The apparent increase in the levels of endoplasmin (GRP) as a result of treatment of cells with calcium ionophores (Wu et al. 1981) is also interesting in view of the evidence that the protein might be part of the calcium store of the ER. Thus increases in endoplasmin could assist in the modulation of cellular calcium levels generally. One can speculate that the increases in endoplasmin upon glucose starvation and other stresses are also consistent with such a role since increased calcium uptake and ER hypertrophy appear to be amongst the earliest responses of cells to stress (Trump et al. 1981).

Finally, it should be emphasized that endoplasmin is one of the most abundant proteins in cells generally. Rough calculations, based on the assumption that the ER is 10 % of the total cell volume, indicate that the concentration in the ER could be as much as 10 mg ml1. Such high concentrations usually occur with proteins such as actin, which perform a structural role in cells.

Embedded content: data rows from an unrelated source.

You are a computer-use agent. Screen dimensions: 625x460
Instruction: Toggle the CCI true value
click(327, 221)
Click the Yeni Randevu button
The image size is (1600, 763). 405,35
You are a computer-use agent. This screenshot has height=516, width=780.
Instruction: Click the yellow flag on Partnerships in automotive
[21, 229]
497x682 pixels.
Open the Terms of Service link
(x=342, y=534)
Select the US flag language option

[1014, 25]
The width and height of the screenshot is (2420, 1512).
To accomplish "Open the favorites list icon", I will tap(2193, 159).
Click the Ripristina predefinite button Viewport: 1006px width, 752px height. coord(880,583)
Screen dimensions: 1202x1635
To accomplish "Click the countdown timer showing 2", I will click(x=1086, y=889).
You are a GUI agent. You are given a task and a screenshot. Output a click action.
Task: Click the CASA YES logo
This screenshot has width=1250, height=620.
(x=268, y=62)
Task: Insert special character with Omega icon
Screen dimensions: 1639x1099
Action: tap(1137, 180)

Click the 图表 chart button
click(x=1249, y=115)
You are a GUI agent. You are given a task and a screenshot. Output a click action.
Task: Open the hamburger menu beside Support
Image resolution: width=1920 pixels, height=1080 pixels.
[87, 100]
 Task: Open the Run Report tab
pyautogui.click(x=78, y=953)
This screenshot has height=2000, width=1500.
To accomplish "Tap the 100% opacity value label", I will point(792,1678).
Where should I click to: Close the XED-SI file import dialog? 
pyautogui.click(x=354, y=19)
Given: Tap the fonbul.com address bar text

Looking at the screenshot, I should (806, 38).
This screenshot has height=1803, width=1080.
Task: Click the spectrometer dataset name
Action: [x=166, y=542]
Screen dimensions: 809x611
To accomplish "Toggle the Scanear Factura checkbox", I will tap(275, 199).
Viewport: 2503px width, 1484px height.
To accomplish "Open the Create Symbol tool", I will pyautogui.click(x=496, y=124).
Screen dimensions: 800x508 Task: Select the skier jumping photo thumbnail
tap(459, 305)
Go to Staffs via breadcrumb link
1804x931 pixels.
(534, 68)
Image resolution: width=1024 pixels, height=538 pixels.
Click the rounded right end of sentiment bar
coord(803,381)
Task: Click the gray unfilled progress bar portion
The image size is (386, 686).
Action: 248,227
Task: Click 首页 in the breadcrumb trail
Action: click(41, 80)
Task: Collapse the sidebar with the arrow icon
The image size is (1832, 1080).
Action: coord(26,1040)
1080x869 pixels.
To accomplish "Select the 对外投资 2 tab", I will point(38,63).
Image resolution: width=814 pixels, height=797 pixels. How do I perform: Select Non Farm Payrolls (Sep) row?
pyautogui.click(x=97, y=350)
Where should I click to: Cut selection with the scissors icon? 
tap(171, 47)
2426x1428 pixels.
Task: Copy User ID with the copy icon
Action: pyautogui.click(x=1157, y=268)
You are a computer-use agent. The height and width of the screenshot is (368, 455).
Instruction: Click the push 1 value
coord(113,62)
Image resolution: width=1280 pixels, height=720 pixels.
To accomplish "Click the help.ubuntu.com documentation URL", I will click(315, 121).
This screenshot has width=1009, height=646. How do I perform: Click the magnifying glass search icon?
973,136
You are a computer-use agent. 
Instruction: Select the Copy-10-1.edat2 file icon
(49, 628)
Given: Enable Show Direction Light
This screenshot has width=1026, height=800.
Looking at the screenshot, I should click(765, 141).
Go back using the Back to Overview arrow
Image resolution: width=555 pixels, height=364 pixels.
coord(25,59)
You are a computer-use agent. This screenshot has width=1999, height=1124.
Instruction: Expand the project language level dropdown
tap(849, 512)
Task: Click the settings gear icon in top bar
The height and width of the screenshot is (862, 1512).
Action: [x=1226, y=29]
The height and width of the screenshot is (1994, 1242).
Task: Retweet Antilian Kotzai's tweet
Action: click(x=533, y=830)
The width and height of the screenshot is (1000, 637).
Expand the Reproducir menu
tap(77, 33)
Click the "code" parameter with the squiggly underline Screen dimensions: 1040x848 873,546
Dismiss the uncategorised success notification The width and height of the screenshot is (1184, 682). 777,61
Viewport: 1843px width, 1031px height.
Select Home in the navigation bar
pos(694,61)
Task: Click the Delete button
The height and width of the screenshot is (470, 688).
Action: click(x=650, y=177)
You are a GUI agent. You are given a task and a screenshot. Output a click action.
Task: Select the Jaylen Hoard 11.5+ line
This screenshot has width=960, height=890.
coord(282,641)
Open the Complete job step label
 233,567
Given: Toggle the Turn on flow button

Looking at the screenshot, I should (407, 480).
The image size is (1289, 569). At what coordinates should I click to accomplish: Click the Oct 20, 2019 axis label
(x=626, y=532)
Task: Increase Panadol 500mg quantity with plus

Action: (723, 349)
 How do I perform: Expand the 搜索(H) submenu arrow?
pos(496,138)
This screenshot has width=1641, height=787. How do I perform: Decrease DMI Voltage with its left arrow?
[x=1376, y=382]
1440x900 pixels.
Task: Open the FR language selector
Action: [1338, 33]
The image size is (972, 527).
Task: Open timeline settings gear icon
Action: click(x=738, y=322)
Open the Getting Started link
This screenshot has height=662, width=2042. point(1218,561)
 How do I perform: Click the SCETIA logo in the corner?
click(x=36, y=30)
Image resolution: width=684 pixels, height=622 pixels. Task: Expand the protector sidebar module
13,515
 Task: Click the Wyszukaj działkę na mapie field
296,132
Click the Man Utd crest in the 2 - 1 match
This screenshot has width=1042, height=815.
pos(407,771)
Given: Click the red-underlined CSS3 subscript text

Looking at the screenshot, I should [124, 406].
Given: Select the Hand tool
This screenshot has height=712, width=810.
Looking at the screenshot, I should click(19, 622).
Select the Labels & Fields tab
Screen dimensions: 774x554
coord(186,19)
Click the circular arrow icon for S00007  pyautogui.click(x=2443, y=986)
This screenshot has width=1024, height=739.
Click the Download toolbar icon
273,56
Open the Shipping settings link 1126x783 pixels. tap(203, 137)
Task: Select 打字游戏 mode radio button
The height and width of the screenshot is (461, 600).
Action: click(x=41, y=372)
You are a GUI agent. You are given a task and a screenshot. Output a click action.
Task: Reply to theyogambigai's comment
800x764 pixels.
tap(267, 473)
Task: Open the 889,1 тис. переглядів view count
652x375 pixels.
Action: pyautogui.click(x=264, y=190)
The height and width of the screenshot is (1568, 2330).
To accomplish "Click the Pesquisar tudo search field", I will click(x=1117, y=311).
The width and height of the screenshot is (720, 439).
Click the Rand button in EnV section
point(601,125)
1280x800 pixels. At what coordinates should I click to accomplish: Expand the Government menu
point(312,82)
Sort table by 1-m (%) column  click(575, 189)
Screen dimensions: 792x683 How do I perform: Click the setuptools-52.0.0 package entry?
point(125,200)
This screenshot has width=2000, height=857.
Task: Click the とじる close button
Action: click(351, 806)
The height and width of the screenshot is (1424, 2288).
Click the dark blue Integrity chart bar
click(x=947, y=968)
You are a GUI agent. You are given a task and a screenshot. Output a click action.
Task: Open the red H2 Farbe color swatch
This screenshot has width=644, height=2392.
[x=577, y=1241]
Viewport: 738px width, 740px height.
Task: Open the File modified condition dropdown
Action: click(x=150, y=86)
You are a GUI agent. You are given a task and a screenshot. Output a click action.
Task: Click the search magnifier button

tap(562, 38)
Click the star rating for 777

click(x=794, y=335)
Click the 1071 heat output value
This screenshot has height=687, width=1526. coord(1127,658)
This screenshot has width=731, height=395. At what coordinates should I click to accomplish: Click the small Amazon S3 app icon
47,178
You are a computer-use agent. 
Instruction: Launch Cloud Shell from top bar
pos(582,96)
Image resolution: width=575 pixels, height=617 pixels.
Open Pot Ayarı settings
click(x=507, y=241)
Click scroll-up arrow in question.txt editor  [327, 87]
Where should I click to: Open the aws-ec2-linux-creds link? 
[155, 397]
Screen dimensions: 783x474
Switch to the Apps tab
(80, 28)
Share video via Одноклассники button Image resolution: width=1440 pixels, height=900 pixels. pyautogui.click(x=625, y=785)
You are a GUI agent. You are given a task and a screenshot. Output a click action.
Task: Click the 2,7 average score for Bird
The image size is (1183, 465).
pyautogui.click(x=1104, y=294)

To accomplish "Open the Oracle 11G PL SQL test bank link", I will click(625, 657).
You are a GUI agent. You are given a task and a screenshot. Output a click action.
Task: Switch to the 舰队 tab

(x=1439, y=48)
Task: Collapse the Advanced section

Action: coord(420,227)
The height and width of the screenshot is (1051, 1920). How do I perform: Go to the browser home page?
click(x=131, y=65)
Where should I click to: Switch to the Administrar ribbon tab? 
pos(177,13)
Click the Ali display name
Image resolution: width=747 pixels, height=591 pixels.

Thus the possibility that endoplasmin also performs some structural role in the ER should not be ignored.

In summary, these studies have shown that the endoplasmic reticulum contains at least one abundant glycoprotein, which could play a central role in the functions of this organelle, and which should provide a novel approach to the study of ER structure and function.